Data provided.
-- Begin --

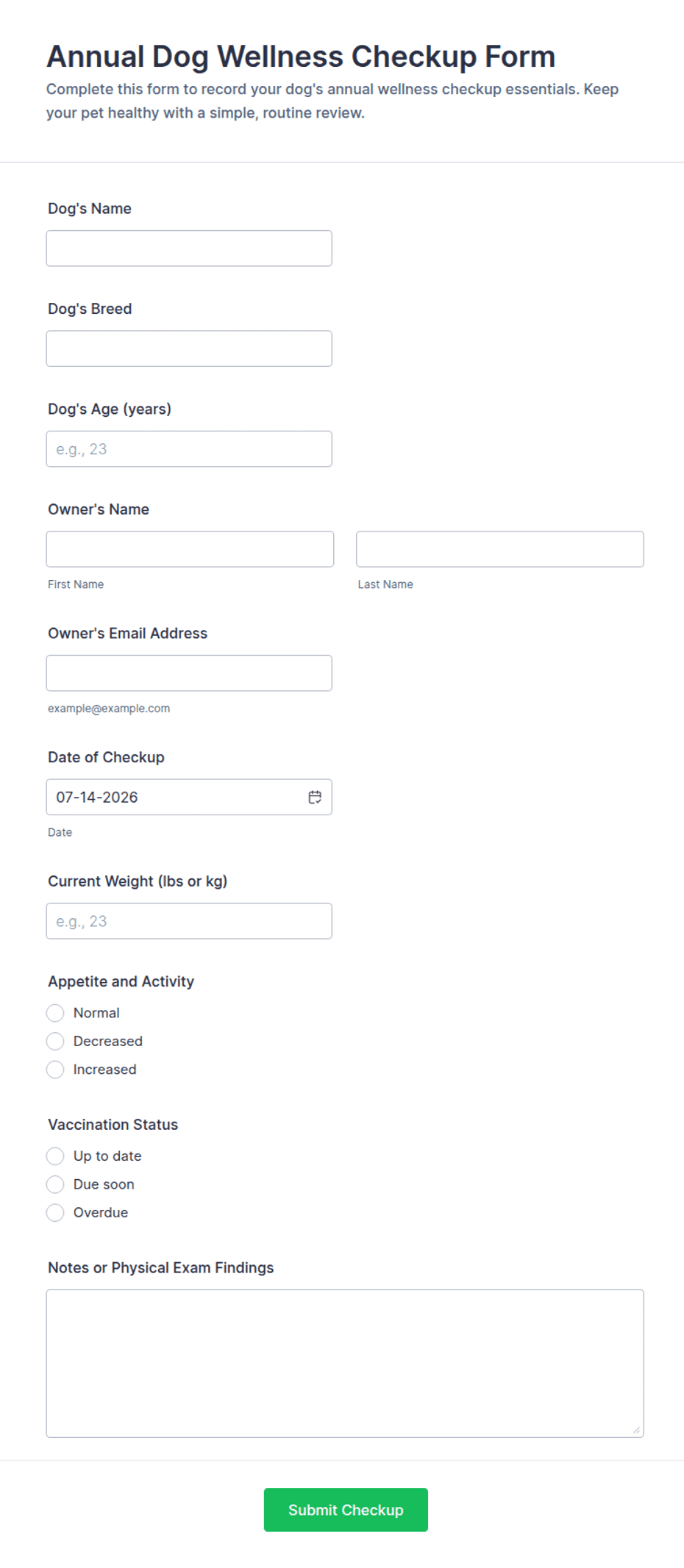Click the Date of Checkup field
684x1568 pixels.
click(x=189, y=797)
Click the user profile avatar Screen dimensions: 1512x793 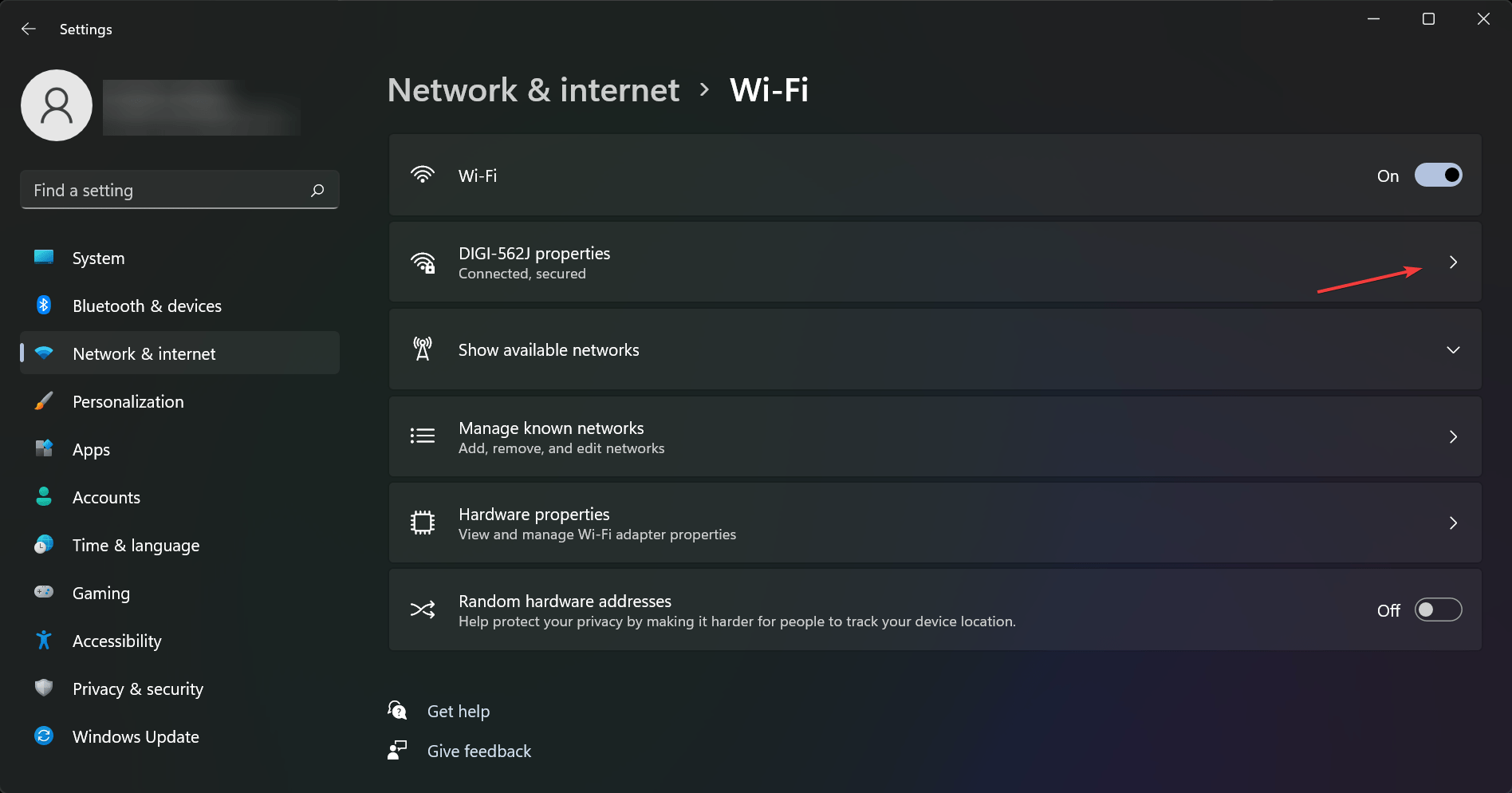tap(57, 105)
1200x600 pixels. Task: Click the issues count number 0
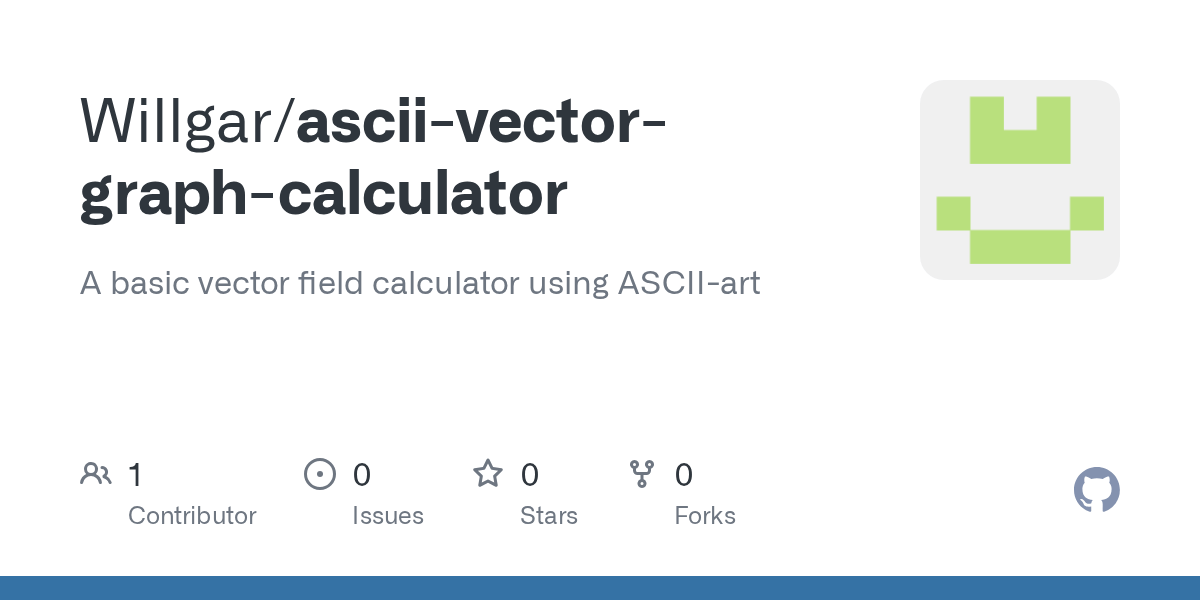click(x=362, y=474)
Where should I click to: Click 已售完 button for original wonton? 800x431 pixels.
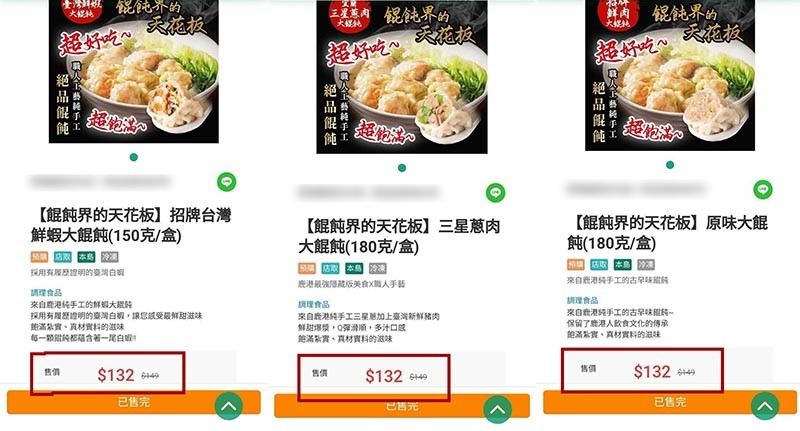tap(670, 402)
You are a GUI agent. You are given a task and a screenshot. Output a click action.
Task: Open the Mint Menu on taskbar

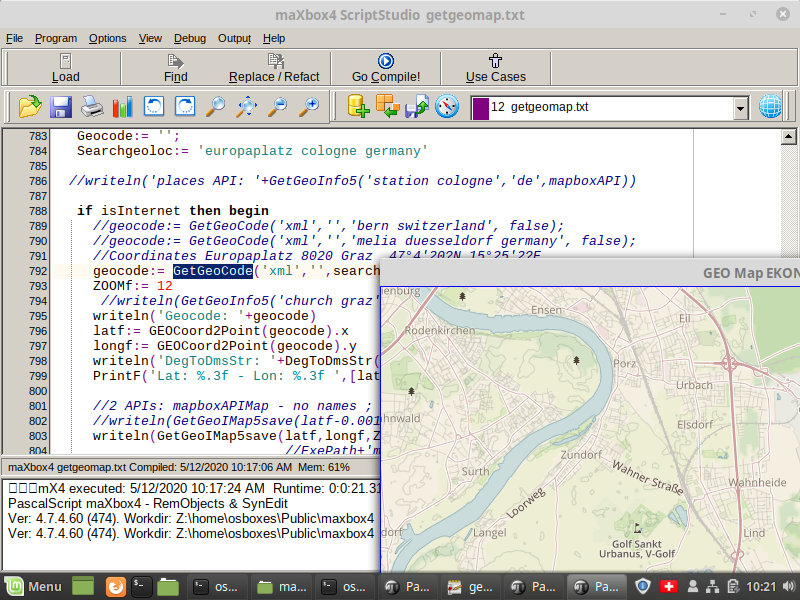[x=32, y=587]
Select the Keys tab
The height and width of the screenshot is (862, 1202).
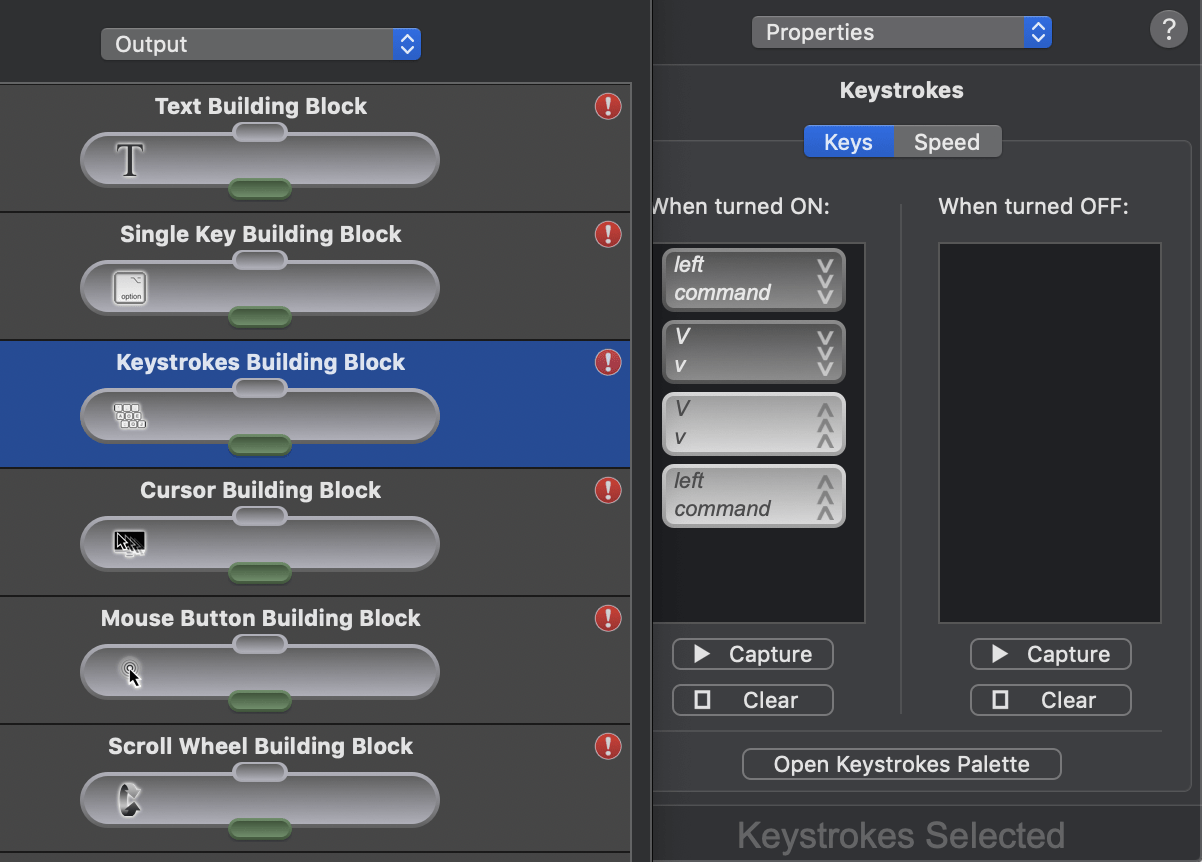point(849,141)
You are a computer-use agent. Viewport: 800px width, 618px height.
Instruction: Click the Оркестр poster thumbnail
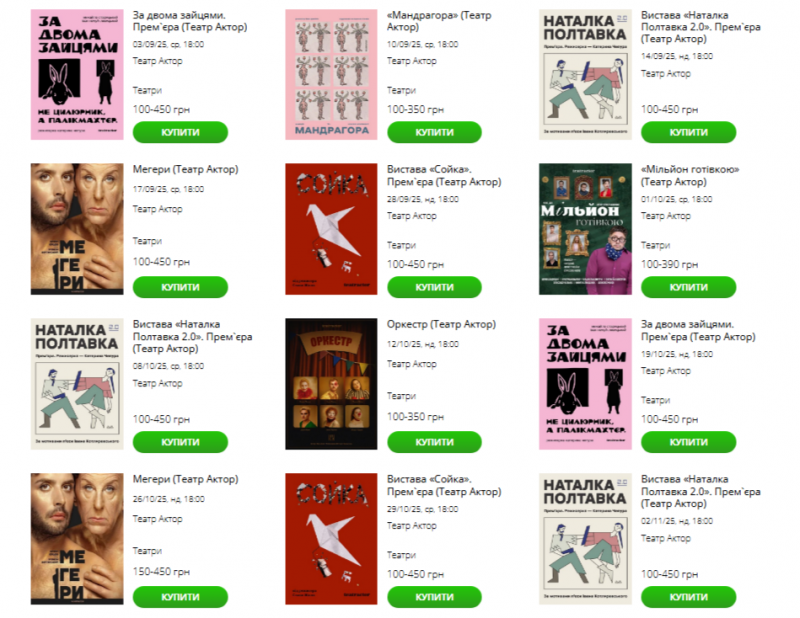click(331, 384)
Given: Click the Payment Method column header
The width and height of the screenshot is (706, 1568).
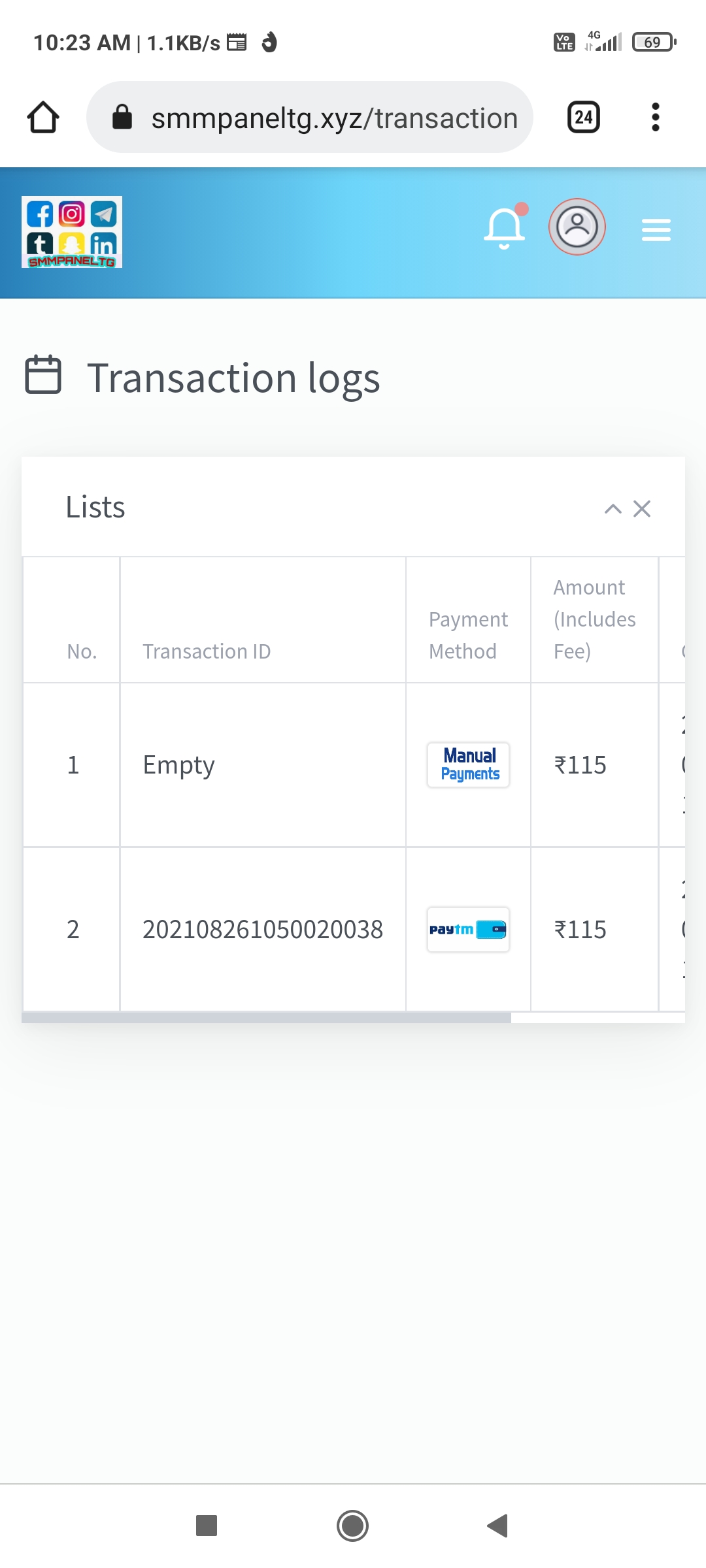Looking at the screenshot, I should point(468,635).
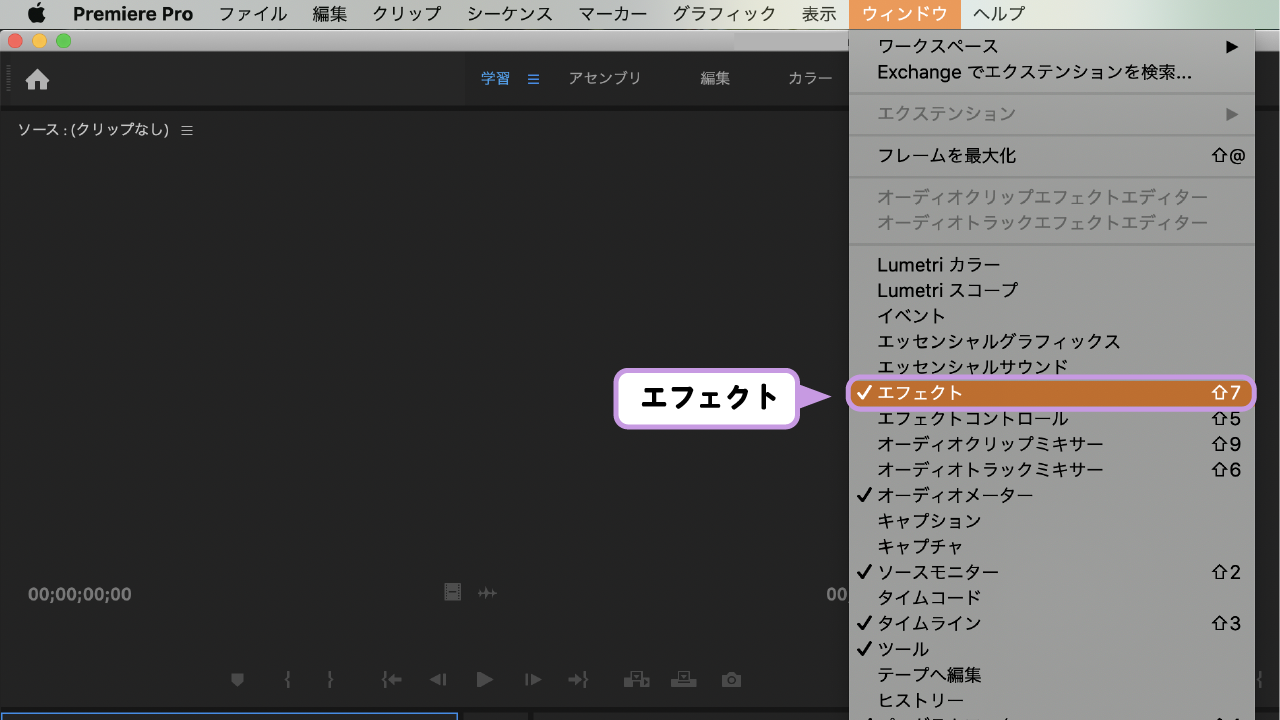The image size is (1280, 720).
Task: Click the Insert icon
Action: point(637,680)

-- End --

Aim. Select each line of the items above that contains the string "height", and copy those lines.

Solved exercise.
The height and width of the screenshot is (862, 1202).
You are a computer-use agent. Viewport: 800px width, 618px height.
The width and height of the screenshot is (706, 1568).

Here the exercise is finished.